:: Tareas a realizar ::
- 1) Reescribe el texto sobre Jesús Santrich comenzando por "Durante dos años, la" y siguiendo hasta "través del whatsapp.", pero sustituye "guerrillero" por "excombatiente".
- 2) Prosigue el texto sobre Jesús Santrich a partir de su última oración.

─── Fragmento del documento

Durante dos años, la periodista Diana María Pachón se dedicó a hacer una investigación profunda sobre Jesús Santrich; entrevistó a sus conocidos, familiares, amigos, enemigos y varias veces al guerrillero hasta, incluso, confrontarlo. Vorágine comparte uno de los capítulos del libro: ‘Las batallas perdidas de Santrich’.
23 de mayo de 2021
Por: Diana María Pachón / Ilustración: Camila Santafé
Santrich
El día que confronté a Santrich sobre la guerra
El último encuentro

Luego de medio año de ruegos para encontrarnos por última vez, recibí un mensaje: «Tan pronto regrese a la casa te aviso para que vengas», escribió a través del whatsapp.

Pasada la medianoche, cumpliendo con su palabra, llamó para darme su nueva dirección en el barrio Modelia de Bogotá.

–Ya voy para allá –le dije, y tomé un taxi que surcó sin trancones la calle Veintiséis en medio de la oscuridad de los edificios ya dormidos y bajo una lluvia que no cesó en toda la noche.

Los escoltas, avisados de mi llegada, me dejaron pasar sin espera. En la sala estaban apiladas cajas del trasteo realizado hacía tan solo una semana según me dijo Santrich.
Saludó triste o cansado. Lo felicité por su entrada a la política como representante a la Cámara. (Como parte de los acuerdos el partido político conformado por la antigua guerrilla, tenía asegurados diez escaños en el Congreso de la República).

–Eso es un engaño, estoy seguro de que el Gobierno no nos dejará posesionar. Nos buscará el quiebre, nos incumplirá.

–¿Cómo evitará que ocupen los cargos?

–Llevándonos a la cárcel.

–¿Hay motivos?

–Yo no tengo pendientes con la justicia pero se inventarán los delitos. Van a tratar de neutralizarnos, de desaparecernos. Fíjate, en la historia siempre ha sido así. ¿Acaso tú crees que había razón para que a Julius Fucik lo ahorcaran, para que a García Lorca lo aniquilaran o para que a Cristo lo crucificaran?

–¿Se compara con Jesucristo?

–No me comparo, creo en él porque era un revolucionario como yo. Mira, Julius Fucik –periodista asesinado por la Gestapo– decía: «Cuando la lucha es a muerte el fiel resiste, el indeciso renuncia, el cobarde traiciona, el burgués se desespera y el héroe combate».

–¿Quiere ser un héroe?

–No voy a ser ni burgués ni traidor.

La casa estaba fría, inmensa como la anterior y casi vacía. La lluvia sonaba en el tejado de la terraza y también las voces de los hombres que desde afuera custodiaban. Santrich se quejó por la falta de café preparado y enseguida advirtió que tenía un arma más efectiva para el frío, una botella de ron. Subió a su habitación, sin afán, y bajó dos vasos. Se veía más gordo, más viejo y los movimientos más lerdos.

Sirvió el licor y me enseñó a brindar como lo hace con sus amigos, estrellando los vasos tres veces. Bebí todo el contenido de un solo sorbo, necesitaba su efecto. Deseaba confrontarlo acerca de los abortos en la guerrilla, del fusilamiento de la mujer embarazada, de las arbitrariedades de sus mismos compañeros, de los Consejos de Guerra injustos y del dolor que causó en sus mujeres, en sus hijos, en sus padres y hermanos. Ellos también fueron víctimas por la decisión de enlistarse en las Farc. Él bebió un sorbo corto y volvió a llenar mi vaso.

──────
─── Datos de origen

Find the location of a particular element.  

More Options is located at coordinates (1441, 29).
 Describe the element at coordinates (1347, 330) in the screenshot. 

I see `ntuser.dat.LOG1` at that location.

──────

:: Resultados esperados ::
- 1)
Durante dos años, la periodista Diana María Pachón se dedicó a hacer una investigación profunda sobre Jesús Santrich; entrevistó a sus conocidos, familiares, amigos, enemigos y varias veces al excombatiente hasta, incluso, confrontarlo. Vorágine comparte uno de los capítulos del libro: ‘Las batallas perdidas de Santrich’.
23 de mayo de 2021
Por: Diana María Pachón / Ilustración: Camila Santafé
Santrich
El día que confronté a Santrich sobre la guerra
El último encuentro

Luego de medio año de ruegos para encontrarnos por última vez, recibí un mensaje: «Tan pronto regrese a la casa te aviso para que vengas», escribió a través del whatsapp.

- 2)
–Si me vinieran a buscar me defendería de cualquier manera, con las manos, con los dientes, con las uñas; si tuviera un arma, cosa imposible ahora, también lo haría.

–¿Se arrepiente de las negociaciones?

–No.

–¿Se arrepiente de algo?
–Tampoco. Yo sé que hice sufrir a mi familia pero todo revolucionario debe hacer sacrificios. Uno carga el dolor de dejar atrás a la gente que ama, Bolívar tuvo que hacerlo, todos los luchadores lo han hecho y eso no se cuenta.

–¿No pensó en irse a otra parte, a otro país, para evitarle tanta tristeza a su madre, para no exponer a sus hermanos, para no abandonar a sus hijos?

–Yo no tenía corazón de cobarde ni lo tengo ahora, yo prefiero decir «que muera Sansón y todos los filisteos».

–¿Sacrificarse como Sansón?

–No hablemos de eso ahora.

Brindó de nuevo con los tres golpes de las copas y en esa ocasión los sorbos de ambos fueron largos. Lo sentí incómodo. Sus gafas se cruzaron con mis ojos.

–¿Qué cosas malas has encontrado de mí? –preguntó.

–Creo que no percibe la tristeza de los otros.

–Mi reina, no sabes la cantidad de gente que he ayudado, yo soy un altruista, me duelen las tristezas y las injusticias.

–Usted pasó por encima de la gente que lo ama. Eso es ser egoísta –le dije.

Lo observo para ver su reacción. Se mantiene callado, piensa, se acaricia la barbilla.

–Quizá sí he cometido el error de atender más a los desconocidos. Menos mal mi familia no ha tenido que pasar por las necesidades de las personas que acuden a mí.

–¿Ha amado?

–Por supuesto, no soy de piedra, he amado la música, el vino, la pintura, la poesía…

–¿Y a alguna mujer?

–Si estoy con alguien es porque me agrada, porque me hace sentir bien. No te podría decir si era amor.

Le comento que entrevisté a Sonia y a Camila. El resentimiento de la primera, el sacrificio de la segunda. El comentario común de las dos al decir que él solo amó su ideología.

–Imagínate que Sonia me escribió una carta absurda, loca ella.

En el escrito la mujer le reclamaba por la partida, por abandonarla con su hijo y no pedirle perdón, ni antes ni ahora. Lo buscó los últimos años para hablar con él a solas. Al darse cuenta, con el tiempo y las evasivas, que su antiguo amor no se sentaría con ella para desahogar el dolor de tantos años, se descargó en la misiva.

–¿No cree que Sonia tiene razón?

–Es absurdo el reclamo. Desde el principio le dije «yo pienso de tal forma, yo actúo de esta otra» y ella aceptó; no tenía por qué sorprenderse cuando me fui a la guerrilla.

–¿Si usted sabía que se iba al monte por qué tuvo un hijo con ella?

–¿Acaso los luchadores no podemos tener hijos? –se ofuscó.

–¿Para abandonarlos?

–¿Entonces uno los debe cargar a todas partes y exponerlos a los peligros?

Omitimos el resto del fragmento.